**Work task 1:**
Reproduce the stretch of the passage on expired nitric oxide in divers from "Navy Special Operation" through "following diving stress." word for word.
**Work task 2:**
Answer these questions using the passage on expired nitric oxide in divers:
(a) In what place was the annual scientific meeting held?
(b) For how many years has NSMRL led its series of human oxygen exposure testing?
(c) What position does Dr. David Fothergill hold?
**Work task 3:**
Carry on the passage on expired nitric oxide in divers, beginning after its final sentence.

Naval Submarine Medical Research Laboratory (NSMRL) scientists presented their findings how expired nitric oxide (NOexp) can be used as a non-invasive physical indicator of hyperbaric (high-pressure) oxidative stress to divers during the annual Undersea Hyperbaric Medicine Annual Scientific Meeting in Rio Grande, Puerto Rico June 27.

Navy Special Operation Divers use closed circuit underwater breathing devices that operate at high molecular oxygen (O2) levels. These high levels limit mission length and can cause lung problems. Because of these restrictions, NSMRL has over the past 12 years led a series of human oxygen exposure testing over a wide range of surrounding pressures and time, and developed an experimental model of the temporary changes that occur in expired nitric oxide following diving stress.

“Exhaled expired nitric oxide was studied as an indicator of airway inflammation and oxidative stress in a variety of lung diseases. However, at first the importance of expired nitric oxide as a gauge of the oxidative stress response of the lungs to excessive oxygen under operational diving conditions was unclear,” said Dr. David Fothergill, science director of the Naval Submarine Medical Research Laboratory. “To be useful to our warfighter we needed to establish a well-defined relationship between oxygen exposure and the changes in expired nitric oxide.”

During their presentation, “Validation of an exhaled nitric oxide model pulmonary hyperoxic stress,” Fothergill and his colleagues explained how they can accurately predict the relative change in expired nitric oxide after prolonged dry and immersed dives. Their results show a decrease in expired nitric oxide that occurs when breathing high partial pressures of oxygen for prolonged periods, and how it offers a potential window into the amount of oxidative stress experienced by the pulmonary system during a hyperbaric oxygen exposure.

**Collected data entries:**
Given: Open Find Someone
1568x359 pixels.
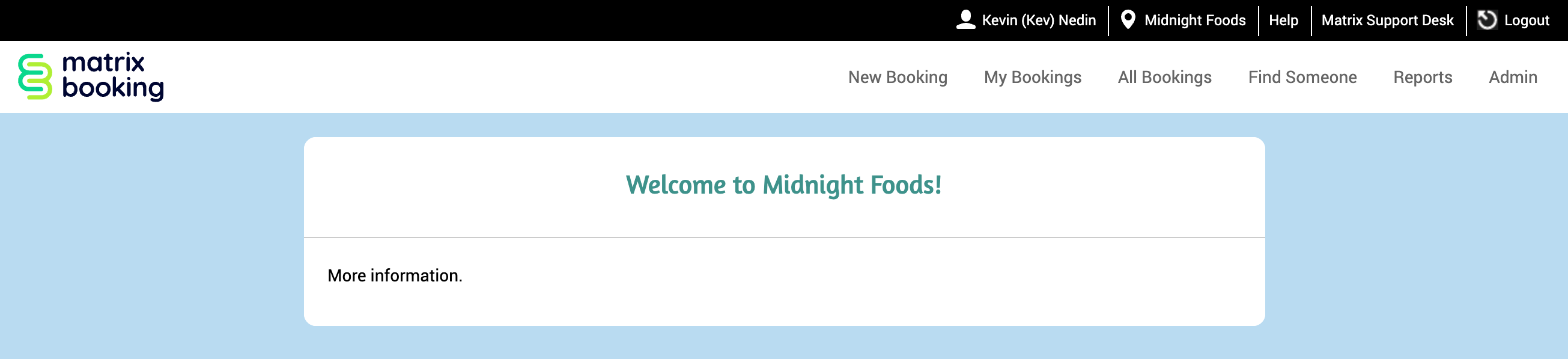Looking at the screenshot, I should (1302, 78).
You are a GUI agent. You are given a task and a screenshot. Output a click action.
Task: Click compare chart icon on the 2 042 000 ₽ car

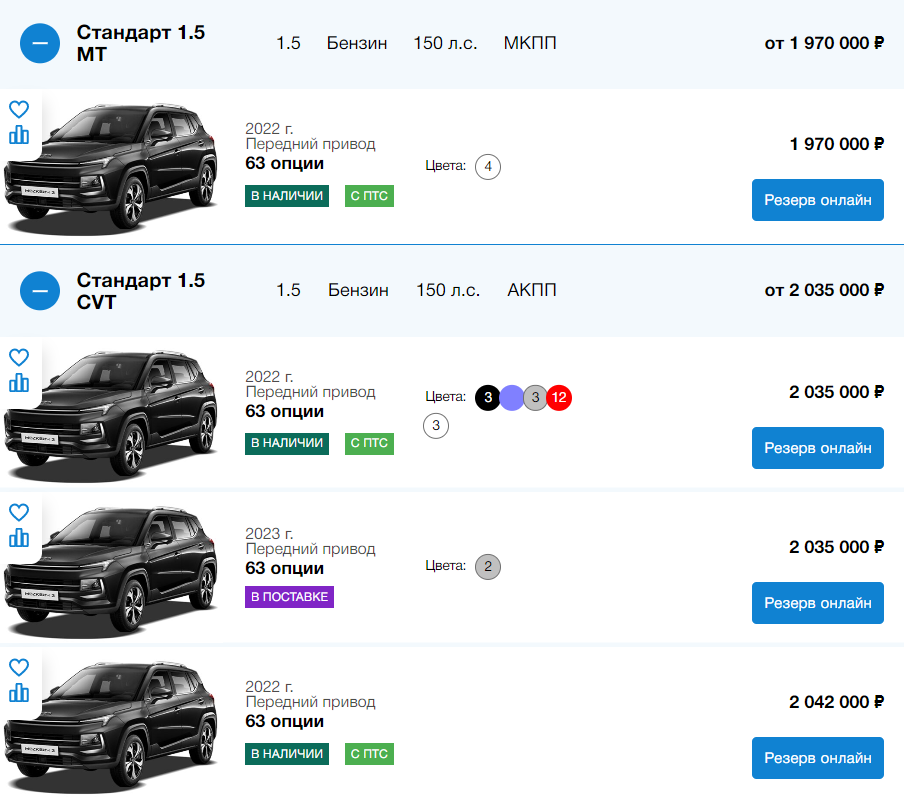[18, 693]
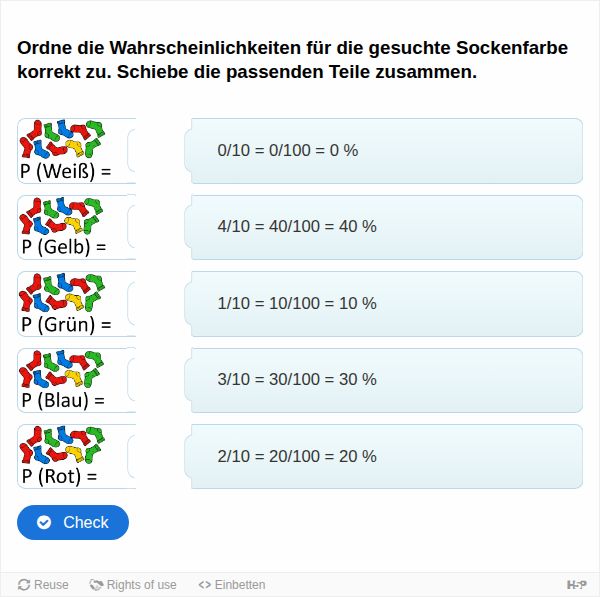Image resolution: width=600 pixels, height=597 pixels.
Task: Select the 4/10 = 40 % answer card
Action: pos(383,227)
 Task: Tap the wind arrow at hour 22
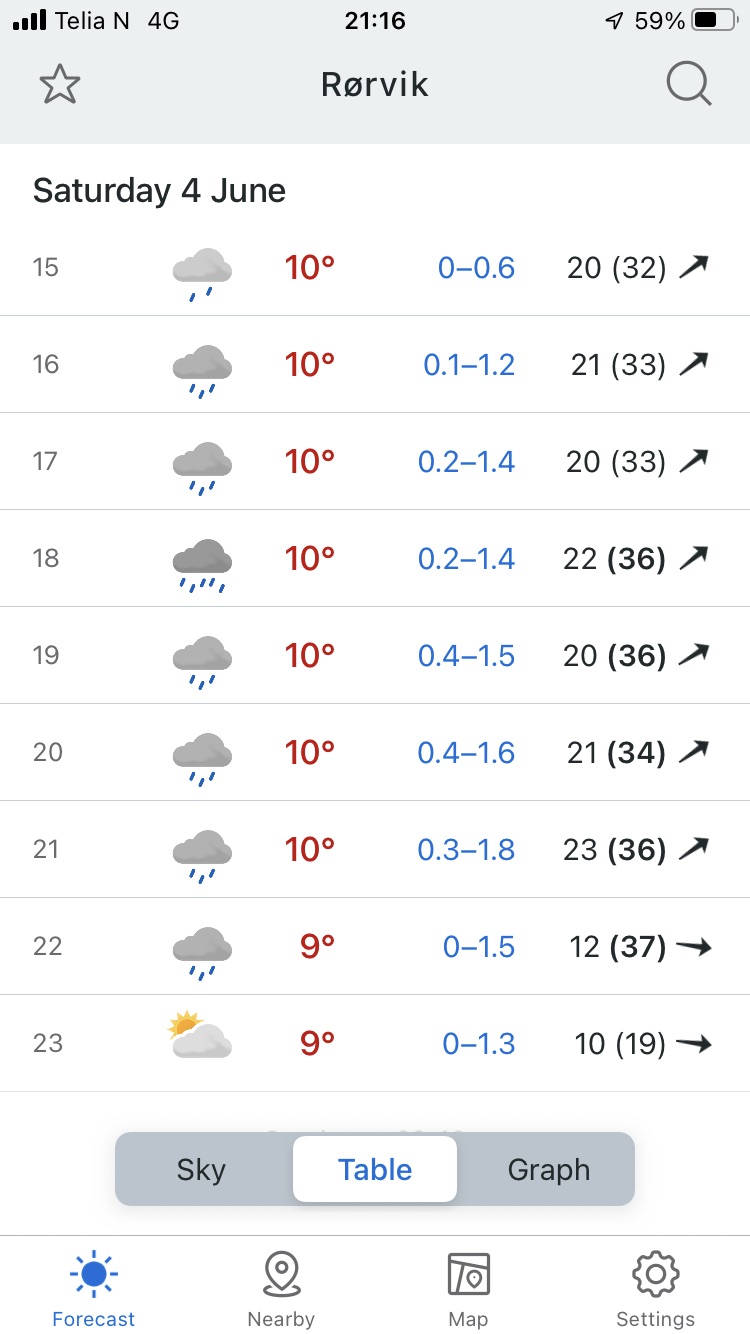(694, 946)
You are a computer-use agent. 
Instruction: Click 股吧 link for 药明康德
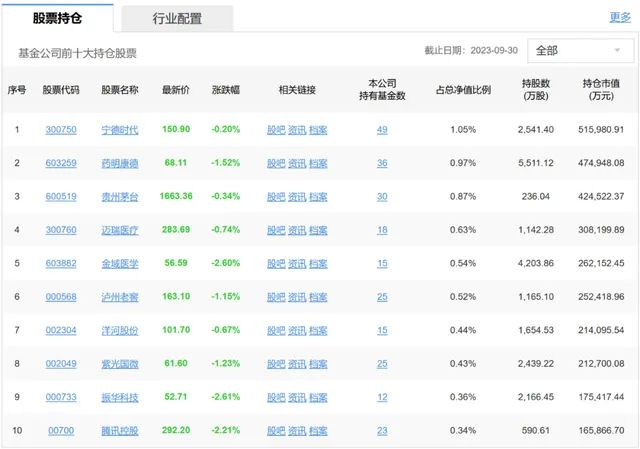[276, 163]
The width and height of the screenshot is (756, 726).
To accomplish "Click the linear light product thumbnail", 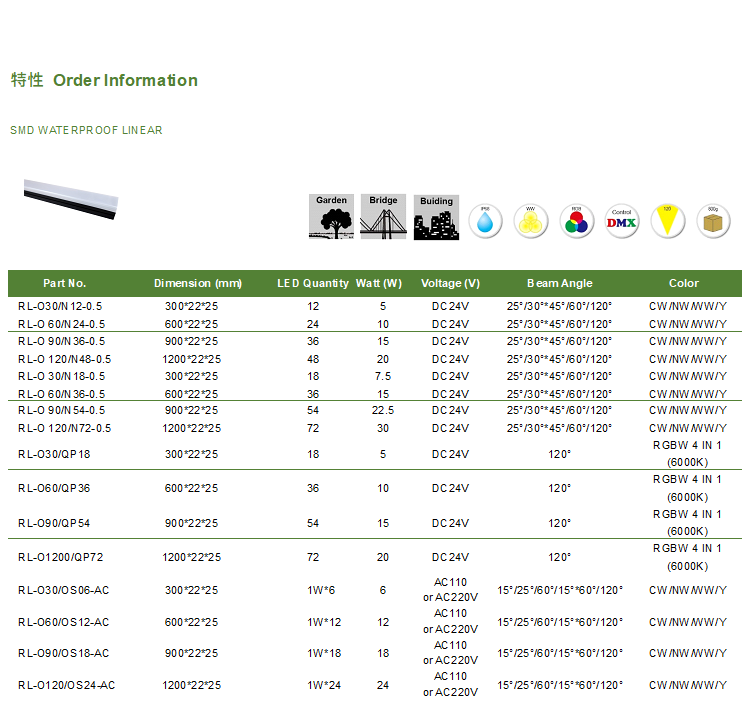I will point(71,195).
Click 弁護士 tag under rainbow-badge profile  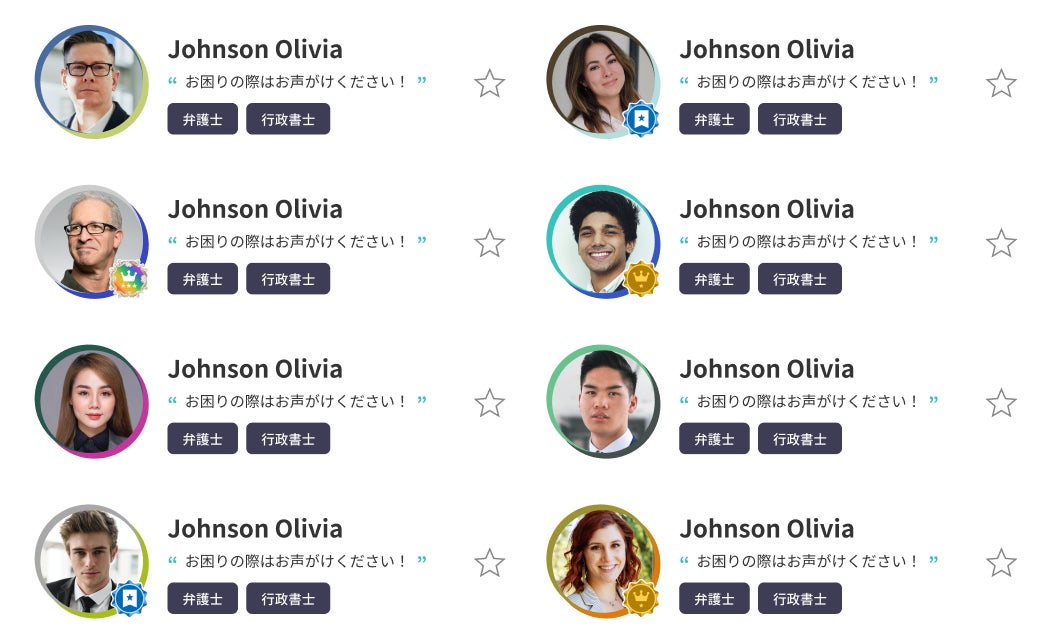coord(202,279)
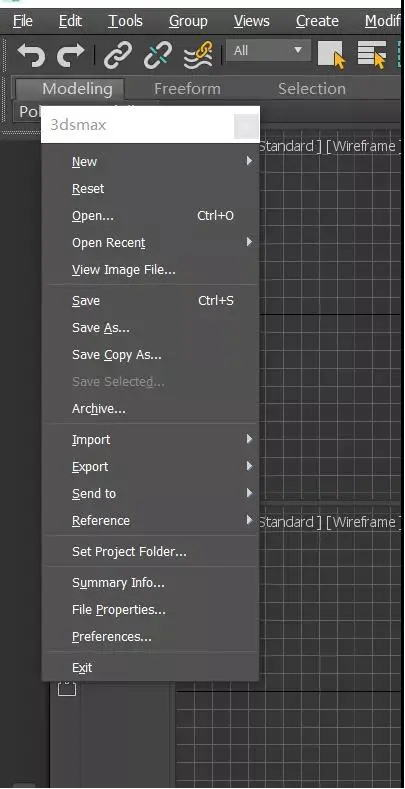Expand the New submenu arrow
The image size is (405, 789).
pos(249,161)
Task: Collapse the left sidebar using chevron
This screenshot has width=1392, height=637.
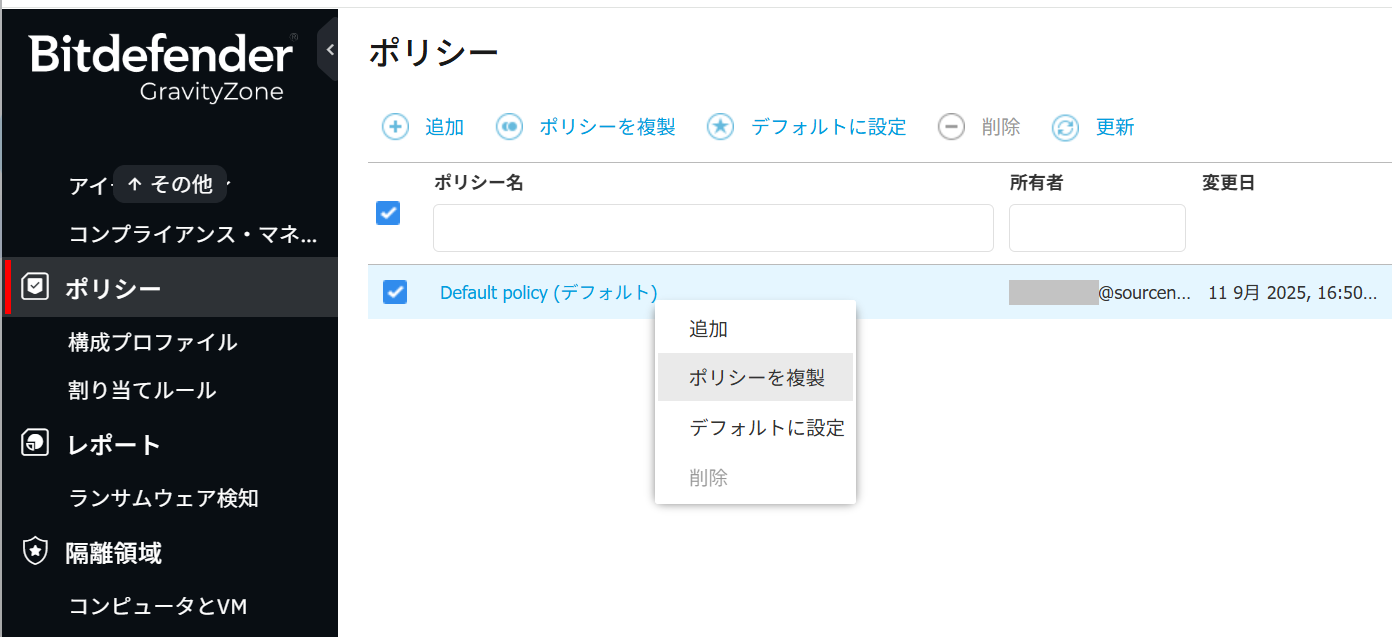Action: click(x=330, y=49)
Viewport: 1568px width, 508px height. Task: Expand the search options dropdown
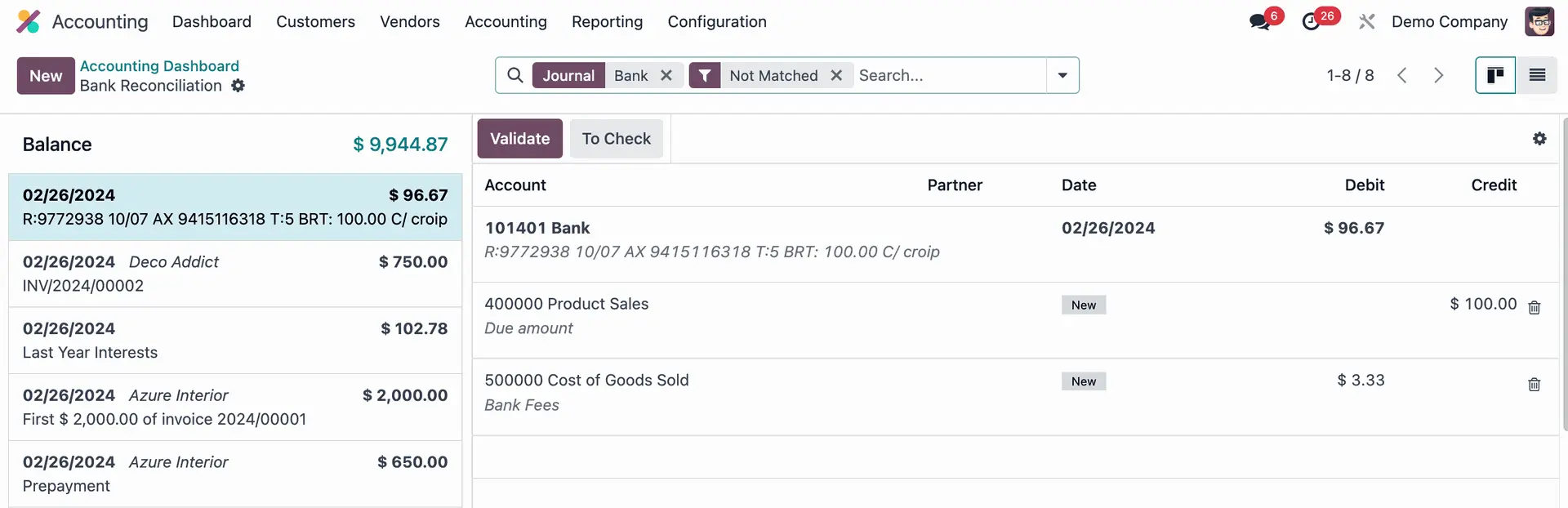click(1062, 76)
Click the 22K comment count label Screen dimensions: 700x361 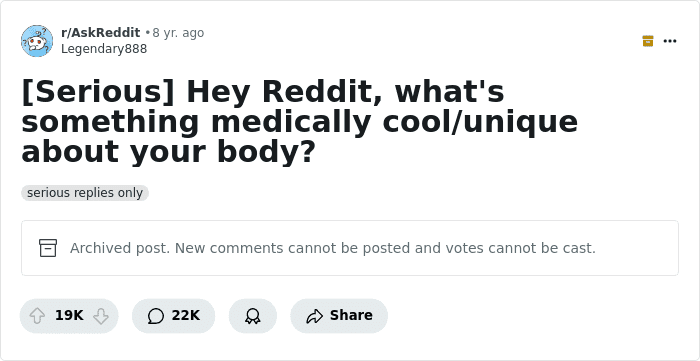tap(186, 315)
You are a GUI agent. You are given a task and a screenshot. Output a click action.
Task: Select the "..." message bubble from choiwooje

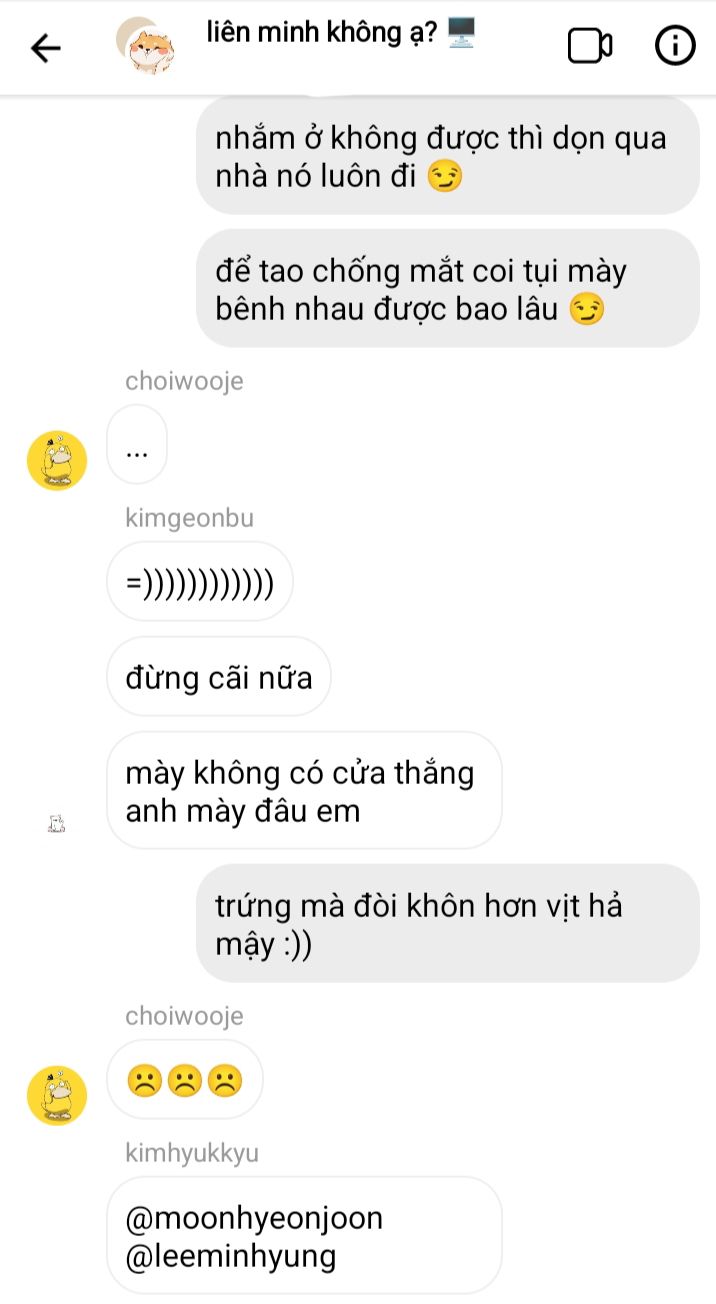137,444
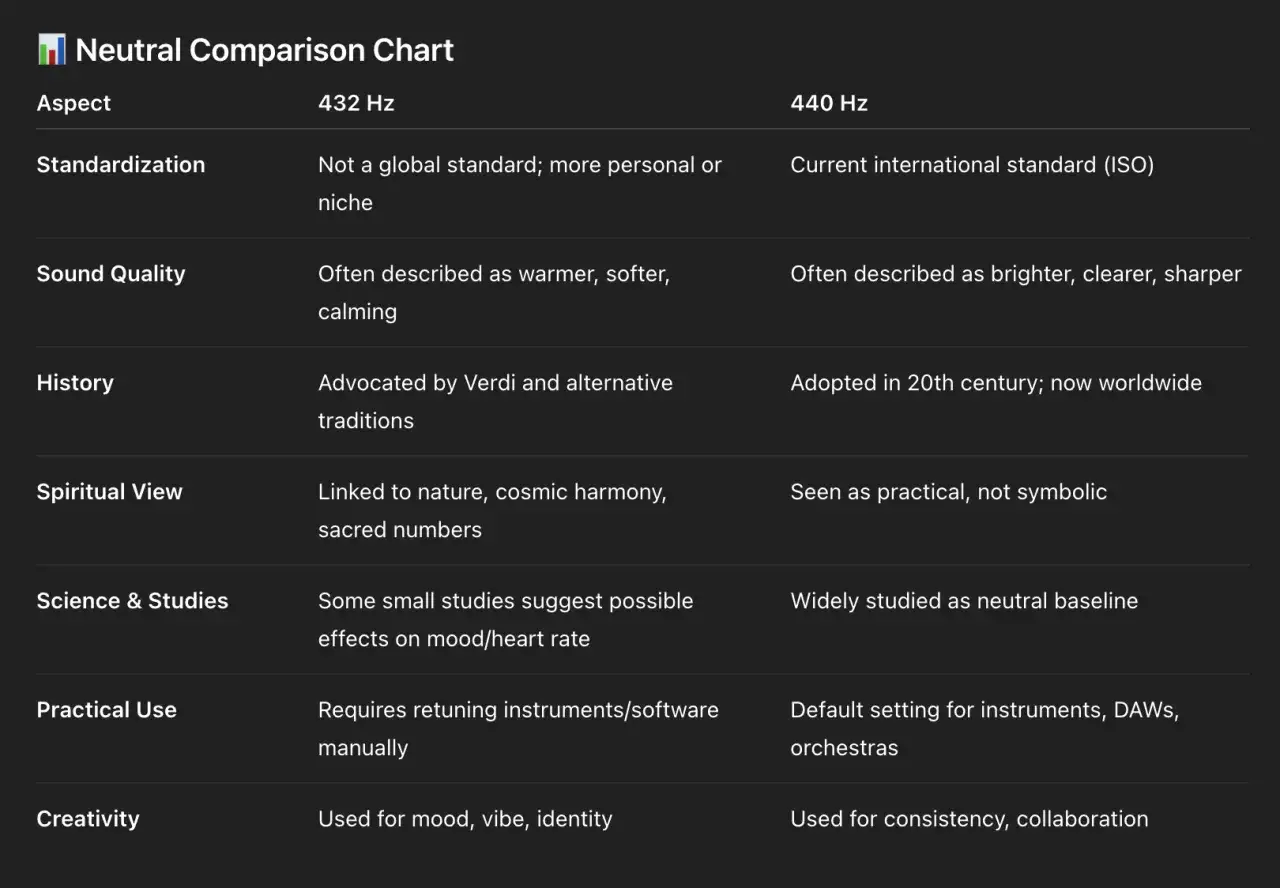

**Answer box 1:**
Navy Special Operation Divers use closed circuit underwater breathing devices that operate at high molecular oxygen (O2) levels. These high levels limit mission length and can cause lung problems. Because of these restrictions, NSMRL has over the past 12 years led a series of human oxygen exposure testing over a wide range of surrounding pressures and time, and developed an experimental model of the temporary changes that occur in expired nitric oxide following diving stress.

**Answer box 2:**
(a) Rio Grande, Puerto Rico
(b) 12 years
(c) Science director of the Naval Submarine Medical Research Laboratory

**Answer box 3:**
They further explained how the percentage change in expired nitric oxide occurs during an oxygen exposure can now be accurately predicted from a negative exponential function of the hyperoxic dose of the exposure.

“Individuals with low levels of expired nitric oxide appear to be at most risk of experiencing symptoms of pulmonary oxygen toxicity, especially during a challenging exposure to hyperbaric oxygen,” Fothergill said. “Oxygen toxicity can cause damage to a diver’s lung tissue or even cause lung failure. Our findings permit us to emphasize health and resilience as key components of warfighter performance.”

Fothergill and his colleagues Lt. Cmdr. Warren Ross, an undersea medical officer and Dr. John Florian, a senior research physiologist and the head of Warfighter Human Performance at the Navy Experimental Diving Unit, agree the relative decrease in expired nitric oxide occurs following a lengthy dive reflects a pulmonary hyperoxic stress response for challenging oxygen exposures, can be accurately predicted from the oxygen dose of the dive profile.

“For the first time we now have a non-invasive biomarker, which will allow us to predict a diver’s vulnerability to respiratory oxygen toxicity,” said Ross.